Labello als gefährliches Werkzeug
- Posted by IUDICUM
- Zugang Meinungsstreits, Strafrecht
Problemaufriss
Gem. § 250 I Nr. 1 b StGB macht sich ein Täter strafbar, wenn er ein Werkzeug oder gefährliches Mittel bei sich führt, um den Widerstand einer anderen Person durch Gewalt oder mit Drohung zu brechen oder zu überwinden. Fraglich ist, ob ein Lippenpflegestift ein solches Werkzeug oder gefährliches Mittel sein kann, wenn der Täter diesen gezielt in den Rücken des Opfers drückt, um den Anschein einer Pistole im Rücken zu erwecken.
Meinung 1
Dem Wortlaut zufolge ist allein die Absicht des Täters, den Widerstand des Opfers zu brechen oder zu verhindern, maßgeblich für die Beurteilung.

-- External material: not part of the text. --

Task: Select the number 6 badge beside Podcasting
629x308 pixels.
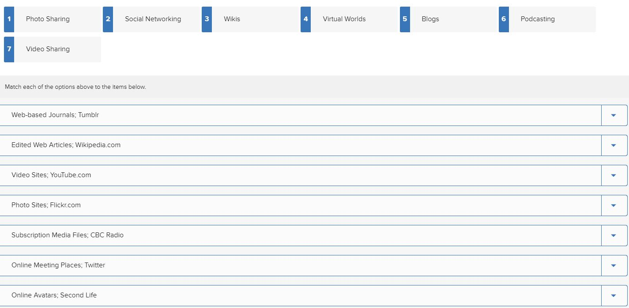Action: [x=503, y=19]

Durch die gezielte Verwendung des Lippenpflegestifts kam es dem Täter darauf an, den Widerstand des Opfers zu verhindern. Ein taugliches Tatmittel liegt vor.
–> Subjektive Betrachtung
Meinung 2
Die objektiven Umstände müssen berücksichtigt werden: Ist ein Gegenstand offensichtlich ungefährlich, kann man nicht von einem schweren Raub ausgehen.
Vielmehr gelangt der Täter durch eine Täuschung an die Beute, was nicht unberücksichtig bleiben darf.
–> Objektive Betrachtung
Lösung
Die wohl h.L und der BGH sehen es als unbillig an, dem Täter die gleiche Strafe aufzuerlegen, wie einem Räuber, der sich tatsächlich gefährlichen Werkzeugen bedient. Das Strafmaß ist hoch, weshalb die Nutzung eines eigentlich ungefährlichen Gegenstands ein restriktives Verständnis der Werkzeugeigenschaft fordert. Ein Lippenpflegestift ist daher kein Werkzeug oder Mittel i.S.v. § 250 I S. 1 Nr. 1 b StGB.